From next week (27 June 2020) restricted access will be in place for cars and buses along Poole Quay between the junction with Thames Street (by the Custom House), down to the roundabout at the end of Old Orchard, and along Lower High Street from the junction with Castle Street / New Street down to the Quay.
Implemented under an experimental traffic regulation order the changes could be made permanent subject to a decision following public consultation and an assessment of the impacts of the changes.
People living, working and visiting the area are encouraged to have their say on the scheme by taking part in an online survey at bcpcouncil.gov.uk/poolequayconsultation.

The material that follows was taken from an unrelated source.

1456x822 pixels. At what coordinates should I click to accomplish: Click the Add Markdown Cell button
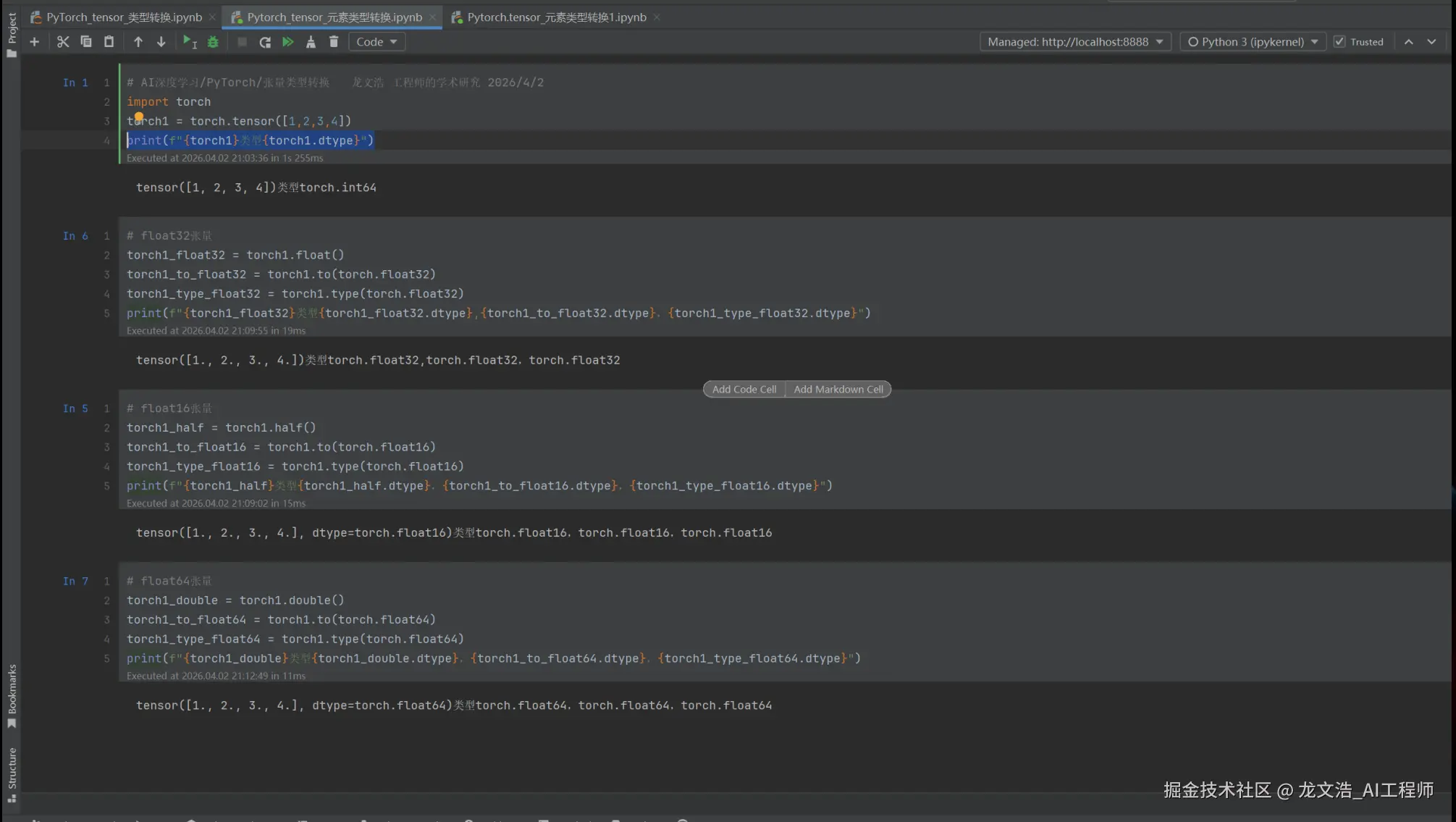click(x=838, y=390)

Councillor Andy Hadley, Portfolio Holder responsible for Transport, BCP Council, said: “We need to make sure that there is more space for people in the town centres and local neighbourhoods to walk and cycle, and to support businesses.

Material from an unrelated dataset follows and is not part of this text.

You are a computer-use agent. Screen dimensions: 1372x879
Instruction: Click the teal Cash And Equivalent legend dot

“Temporarily removing traffic from part of Poole Quay will help us to understand the benefits of such a measure. Our hope is that it could become a permanent change, but this would only happen after a further open conversation to give all residents, businesses and stakeholders the chance to have their say.
“We want to work with people who live and work in our towns to give them the opportunity to travel more sustainably, enjoying cleaner air and less congested areas.”
With more businesses welcoming shoppers back into town centres the measures at Poole Quay and Lower High Street will help revitalise this area whilst supporting businesses with social distancing measures.
Frankie Reeves, Manager at Lush Spa Poole,said; “Pedestrianising the lower end of the High Street is long overdue. Cars and pedestrians come far too close due to areas of very narrow pavements, making for an uncomfortable experience for distracted tourists wandering the area. Furthermore, this can't come soon enough as shops will now need to hold customers outside on these narrow pavements in order to comply with the coronavirus social distancing limits.
“The main street of old town Poole was built with walkers and browsers in mind, not modern-day traffic - this proposal gives it a chance to return to its original charm and function.”
Councillor Hadley added; “It’s been great to see more people walking and cycling and we’ve already received a lot of positive ideas from residents on what they would like to see put in place to support more sustainable travel going forward.
“We are currently looking at opportunities for pop up cycle lanes, and creating more pedestrianised space that could be deployed quickly but safely. This would be in addition to the measures we’re already taking to support bus passengers and the work underway at key locations to create more space for people to physically distance.
“The future will see a significant expansion of active travel infrastructure through the £79million successful Transforming Cites Fund Programme, which enhances key routes for active travel across the area over the next three years.”
A map outlining the plans for Poole Quay including the restricted access is available at bcpcouncil.gov.uk/poolequayconsultation.